⟨

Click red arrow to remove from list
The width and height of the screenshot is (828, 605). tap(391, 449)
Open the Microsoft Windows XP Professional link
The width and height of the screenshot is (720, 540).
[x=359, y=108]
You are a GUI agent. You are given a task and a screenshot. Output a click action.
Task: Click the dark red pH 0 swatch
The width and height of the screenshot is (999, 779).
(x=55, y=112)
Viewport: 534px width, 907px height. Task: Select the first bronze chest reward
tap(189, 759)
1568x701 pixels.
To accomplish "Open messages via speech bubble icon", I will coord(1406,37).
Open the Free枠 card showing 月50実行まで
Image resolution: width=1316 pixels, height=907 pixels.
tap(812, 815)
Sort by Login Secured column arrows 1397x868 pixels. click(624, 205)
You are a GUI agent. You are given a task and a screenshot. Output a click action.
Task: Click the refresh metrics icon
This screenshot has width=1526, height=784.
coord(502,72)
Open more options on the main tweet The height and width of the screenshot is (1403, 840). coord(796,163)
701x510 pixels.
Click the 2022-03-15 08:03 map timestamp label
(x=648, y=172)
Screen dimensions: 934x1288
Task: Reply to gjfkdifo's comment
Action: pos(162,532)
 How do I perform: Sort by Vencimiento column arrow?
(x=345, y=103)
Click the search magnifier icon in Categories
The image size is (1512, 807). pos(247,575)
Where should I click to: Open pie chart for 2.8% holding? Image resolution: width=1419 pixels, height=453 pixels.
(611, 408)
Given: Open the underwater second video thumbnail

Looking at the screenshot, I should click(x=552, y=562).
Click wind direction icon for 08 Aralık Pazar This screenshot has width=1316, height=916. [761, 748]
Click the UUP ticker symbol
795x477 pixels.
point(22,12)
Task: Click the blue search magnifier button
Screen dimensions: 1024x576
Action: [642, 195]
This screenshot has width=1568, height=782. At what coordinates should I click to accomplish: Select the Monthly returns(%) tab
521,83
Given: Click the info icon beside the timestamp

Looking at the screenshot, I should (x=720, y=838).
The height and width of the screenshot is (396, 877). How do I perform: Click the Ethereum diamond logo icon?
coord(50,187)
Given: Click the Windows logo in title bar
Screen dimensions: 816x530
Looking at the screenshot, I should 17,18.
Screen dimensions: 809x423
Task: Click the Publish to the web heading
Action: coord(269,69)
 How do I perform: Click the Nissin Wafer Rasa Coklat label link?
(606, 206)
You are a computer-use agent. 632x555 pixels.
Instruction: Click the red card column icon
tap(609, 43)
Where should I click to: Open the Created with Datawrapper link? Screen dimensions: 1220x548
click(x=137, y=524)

⟩

SHORT EXERCISE :: Can you write out all the items above again, replacing "GUI agent" with "interface agent" and leaving everything else unchanged?

WRITTEN SOLUTION ::
Click red arrow to remove from list
The width and height of the screenshot is (828, 605). tap(391, 449)
Open the Microsoft Windows XP Professional link
The width and height of the screenshot is (720, 540).
[x=359, y=108]
You are a interface agent. You are given a task and a screenshot. Output a click action.
Task: Click the dark red pH 0 swatch
The width and height of the screenshot is (999, 779).
(x=55, y=112)
Viewport: 534px width, 907px height. Task: Select the first bronze chest reward
tap(189, 759)
1568x701 pixels.
To accomplish "Open messages via speech bubble icon", I will coord(1406,37).
Open the Free枠 card showing 月50実行まで
Image resolution: width=1316 pixels, height=907 pixels.
tap(812, 815)
Sort by Login Secured column arrows 1397x868 pixels. click(624, 205)
You are a interface agent. You are given a task and a screenshot. Output a click action.
Task: Click the refresh metrics icon
This screenshot has width=1526, height=784.
coord(502,72)
Open more options on the main tweet The height and width of the screenshot is (1403, 840). coord(796,163)
701x510 pixels.
Click the 2022-03-15 08:03 map timestamp label
(x=648, y=172)
Screen dimensions: 934x1288
Task: Reply to gjfkdifo's comment
Action: pos(162,532)
 How do I perform: Sort by Vencimiento column arrow?
(x=345, y=103)
Click the search magnifier icon in Categories
The image size is (1512, 807). pos(247,575)
Where should I click to: Open pie chart for 2.8% holding? Image resolution: width=1419 pixels, height=453 pixels.
(611, 408)
Given: Open the underwater second video thumbnail

Looking at the screenshot, I should click(x=552, y=562).
Click wind direction icon for 08 Aralık Pazar This screenshot has width=1316, height=916. [761, 748]
Click the UUP ticker symbol
795x477 pixels.
point(22,12)
Task: Click the blue search magnifier button
Screen dimensions: 1024x576
Action: [642, 195]
This screenshot has width=1568, height=782. At what coordinates should I click to accomplish: Select the Monthly returns(%) tab
521,83
Given: Click the info icon beside the timestamp

Looking at the screenshot, I should (x=720, y=838).
The height and width of the screenshot is (396, 877). How do I perform: Click the Ethereum diamond logo icon?
coord(50,187)
Given: Click the Windows logo in title bar
Screen dimensions: 816x530
Looking at the screenshot, I should 17,18.
Screen dimensions: 809x423
Task: Click the Publish to the web heading
Action: coord(269,69)
 How do I perform: Click the Nissin Wafer Rasa Coklat label link?
(606, 206)
You are a computer-use agent. 632x555 pixels.
Instruction: Click the red card column icon
tap(609, 43)
Where should I click to: Open the Created with Datawrapper link? Screen dimensions: 1220x548
click(x=137, y=524)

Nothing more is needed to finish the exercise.